How to use: Fresh or dried peppermint leaves can be used in teas and cooking for every day digestive support. Peppermint oil and leaves can also be found in capsules and soft gels to be taken as a supplement for quick, easy consumption at various dosage.
Muña, also called Andean mint, is native to the highlands of the Andes Mountains. This Peruvian medicinal plant has been used by the people of the Andes since ancient times. In Andean folk medicine, it was used primarily as a carminative to support healthy gastrointestinal function and provide relief.
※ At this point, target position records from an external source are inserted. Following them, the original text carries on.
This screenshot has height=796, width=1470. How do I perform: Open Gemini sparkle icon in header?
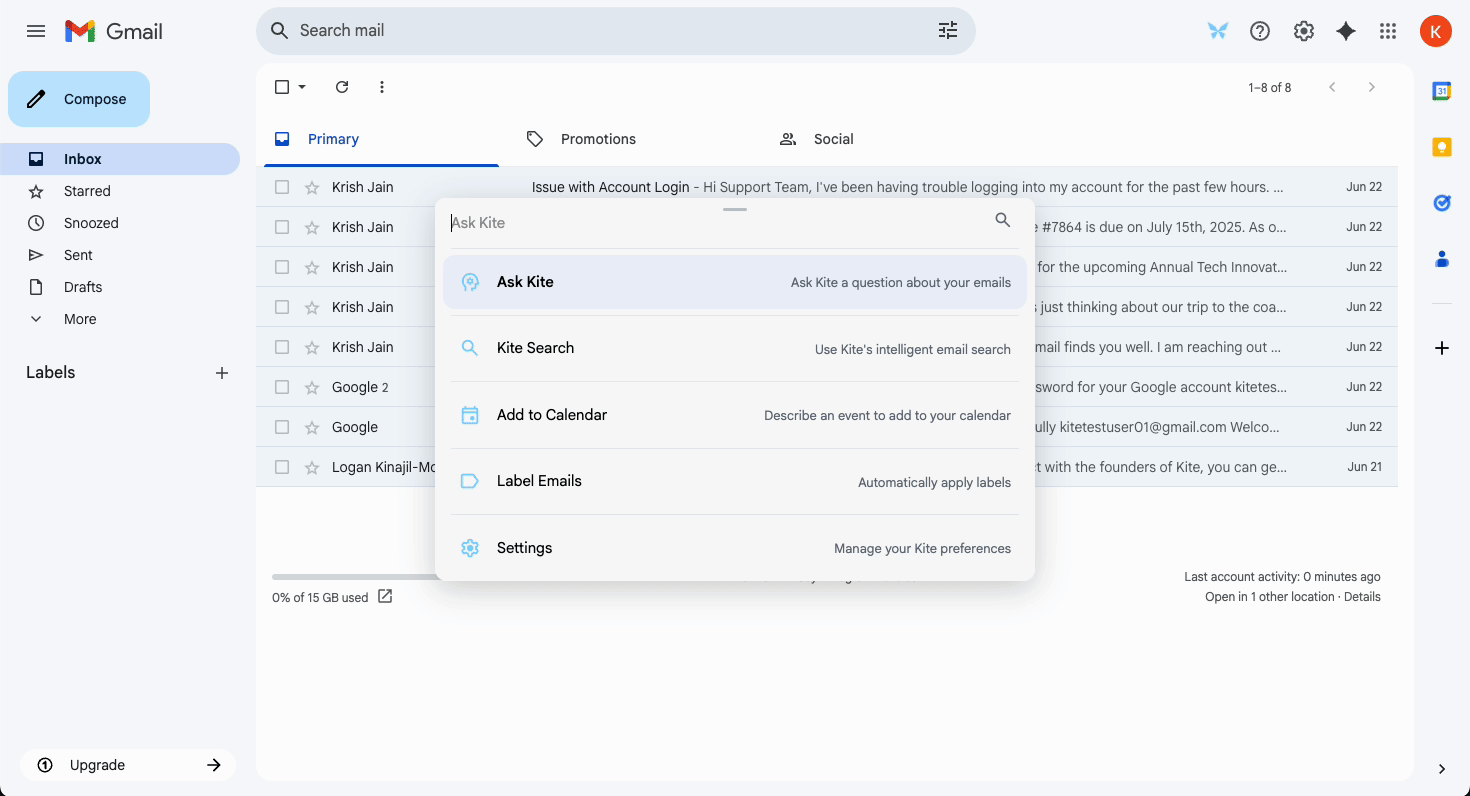tap(1346, 31)
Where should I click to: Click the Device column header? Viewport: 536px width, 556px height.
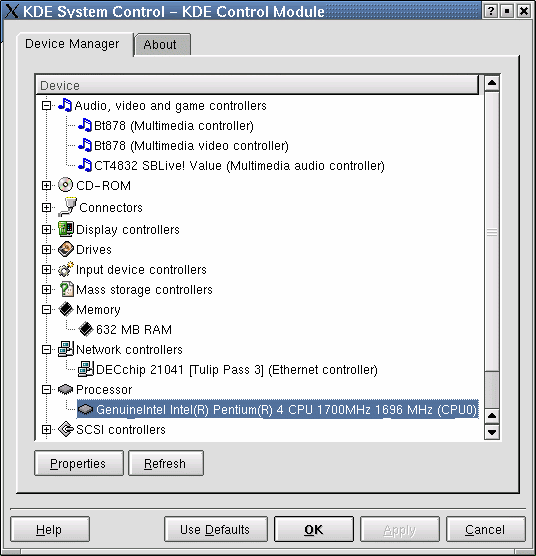(x=257, y=85)
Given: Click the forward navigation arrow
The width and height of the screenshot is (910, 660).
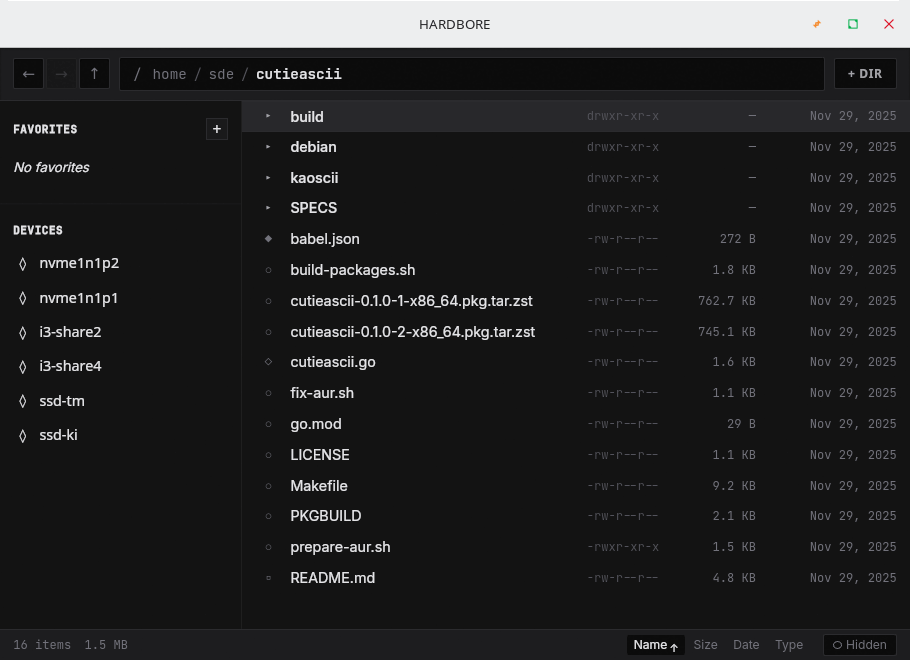Looking at the screenshot, I should pos(61,74).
The oils in the leaf are believed to help soothe the stomach and purify the whole body. Muña is frequently consumed in Peru as a tea, especially after a big meal to support digestion. It is also used in a variety of traditional recipes and is beloved for its bright minty flavor.
How to use: Muña is most popularly prepared and consumed as a tea to support digestion. It can also be added to recipes in place of mint, or found as a supplement or powder.
Whether you’re adding some spices and herbs for digestion like turmeric and rosemary to your cooking; creating delicious medicinal smoothies with psyllium or ceylon cinnamon; or making a cooling licorice or peppermint tea, you will likely find protected regularity and relief. Eating a balanced diet with the use of these herbal allies has been considered crucial to digestive health for more than 5000 years. These powerful plants can help you along your path to sustained wellness and conscious living.